Nie panikujemy, ale dobrze się przygotowujemy do ewentualnych konsekwencji wyższych ceł - dodał premier.
Poinformował też, że w środę odbędą się konsultacje w sprawie ceł ze wszystkimi przedstawicielami krajów UE, podczas których zostanie ustalone stanowisko w tej sprawie.
Uważam, że jako Polska, jako UE powinnyśmy odpowiedzieć w sposób wyważony - powiedział premier. Warto zrobić wszystko, by uniknąć niepotrzebnych wojen handlowych i celnych, bo to przynosi negatywne konsekwencje dla producentów i konsumentów - dodał. Zaznaczył też, że ważne jest, by UE zachowała się solidarnie.
Prezydent USA podpisał w poniedziałek memorandum o nałożeniu 25-proc. ceł na import stali i aluminium. Więcej o tym znajdziecie TUTAJ.

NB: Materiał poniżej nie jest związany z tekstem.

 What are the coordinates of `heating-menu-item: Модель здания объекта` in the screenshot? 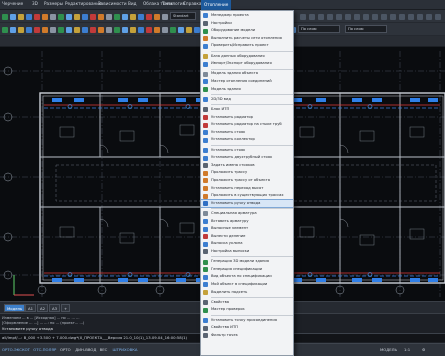 It's located at (247, 74).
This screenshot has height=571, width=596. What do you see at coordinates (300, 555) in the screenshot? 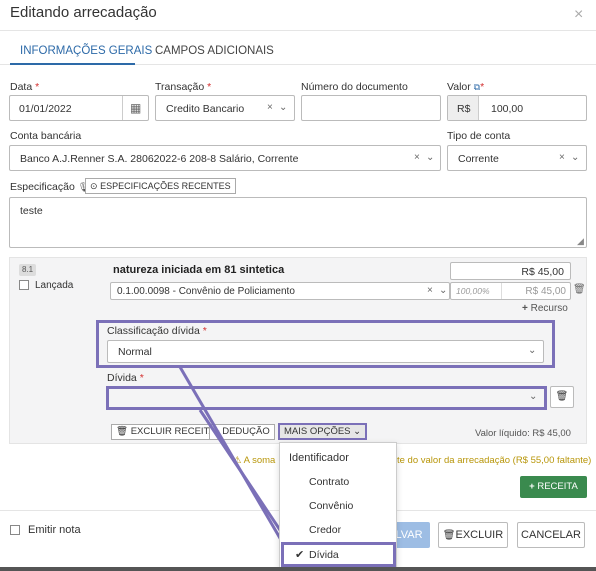
I see `check-icon: ✔` at bounding box center [300, 555].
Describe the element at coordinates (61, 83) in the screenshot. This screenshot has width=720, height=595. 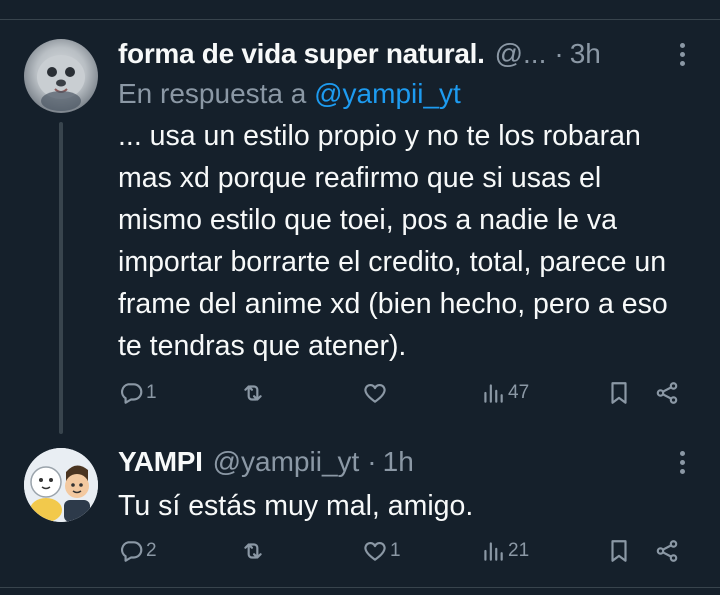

W praktyce, oznacza to, że cła na stal i aluminium dotkną Kanadę, Meksyk, Brazylię, Unię Europejską, Japonię i Wielką Brytanię, które zostały wyłączone z ceł ogłoszonych przez Trumpa w 2018 r.
Trump zapowiedział nałożenie kolejnych ceł, mających zrównać stawki opłat nakładanych na produkty z USA przez inne kraje. Zapowiedział też podatki na importowane półprzewodniki, leki i auta.